I thought that baby rooms had to have a separate sleep area, might be worth checking. I think the policy of settling for 20 mins is quite good. Could you ask that your baby has a cuddle and quiet time with her key person if she doesn't sleep?

It is very common for babies to sleep less at nursery, I would try to go in with the attitude that while you are obviously the expert in your daughter, they are seeing first hand how she is coping during the day at nursery.

Good luck and go easy on yourself, it's a huge transition for everyone.

RitaMorgan · 31/01/2012 20:50

Where do they sleep if there isn't a sleep room?

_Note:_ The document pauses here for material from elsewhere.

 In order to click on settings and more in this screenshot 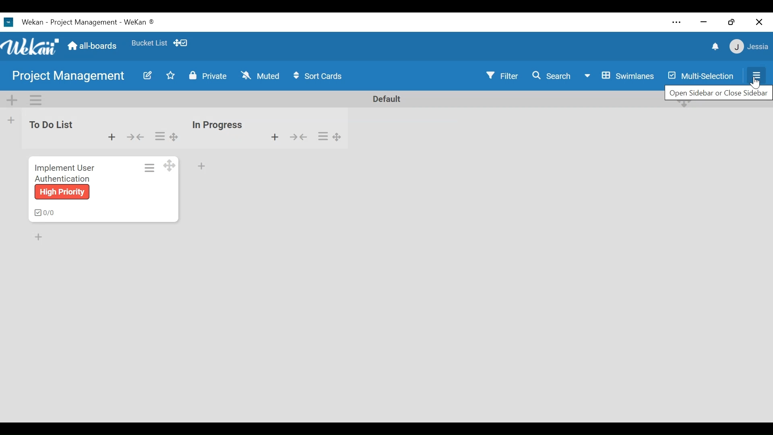, I will do `click(675, 23)`.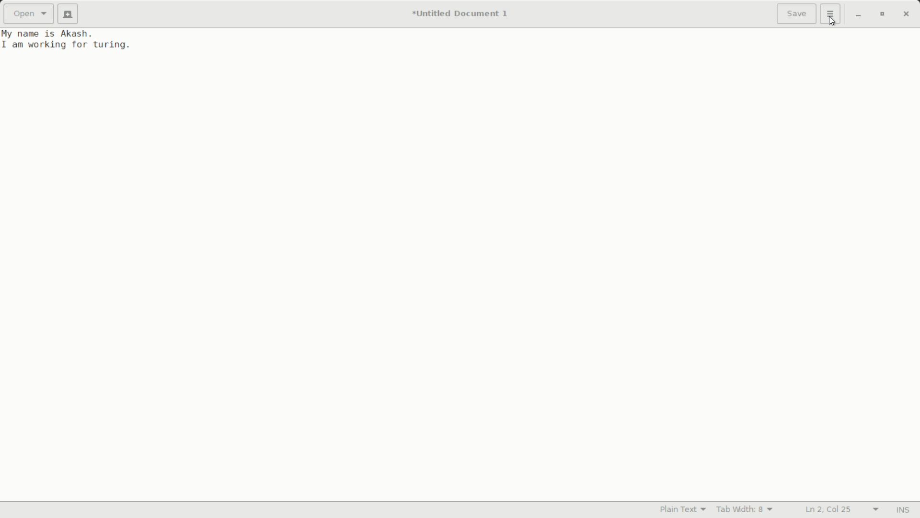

To be honest, having somewhere appropriate for babies to sleep is pretty fundamental, especially as your DD is full time. I would maybe consider if they are able to provide for her needs.

PessimisticMissPiggy · 31/01/2012 21:16

They have cots/mats that they sleep on in the room. It's a small nursery with max 6 in the baby room, but the others are older around 12-15m so they don't nap as much as DD. It is fairly quiet when she naps. Today she was the only baby in and it was the same - 30 mins per nap.

There are no CMs locally with capacity for an under 1 and other nurseries that are available locally don't have such great reports. I'm worried that if I change her to another nursery that we'll have the same problem.

OP posts:
OneLittleBabyGirl · 01/02/2012 18:47

The nursery my 10mo is in has a sleep room but I know she sleeps in the main room a lot of times. I know she can nap at busy places though. It's also a small nursery with around 20 children.

Her sleep is all over the place at nursery. She gets two most days. Sometimes long ones of nearly 2 hours. Today she had 2 30min naps. But most days it's an hour. It's a lot less than she gets at home.

I just accepts it as part of being at nursery. It's very exciting so DD just won't want to nap. She doesn't nap much if we are out too.

Does yours nap well on a busy day with lots of activities outside home? Does she seem happy otherwise?

conorsrockers · 01/02/2012 21:01

It is all part of being at nursery and quite normal. DS1 never slept at all while DS3 would sleep in the middle of a bun fight!! It's good for them to learn to adapt - I'm aware the nurseries are very good adapting to the child's routine now - but if you have a settled and confident child, let her 'tell them' when she's not happy. If she eats different sorts of food in different ways, sleeps at different times and drinks out of a different sort of cup - it's all good. It makes it easier when they grow up and go on holiday/start school, they will be much more adaptable when things aren't done exactly to the way you would choose or do at home. It's character building - tried and tested with all my boys, I never made any 'requests' and they all learned to fit in and 'get on with it'.
She can catch up on sleep/hunger when she's at home - meanwhile she's having lots of fun!! Grin
Don't fret about the meeting - you are paying THEM remember!! However, I would listen to their advice as they are the 'childcare experts' and are there to help.

PessimisticMissPiggy · 02/02/2012 22:08

Thanks for the responses.

She's done much better the past few days (longer naps) and I'm going to give it a couple of weeks to see how things go.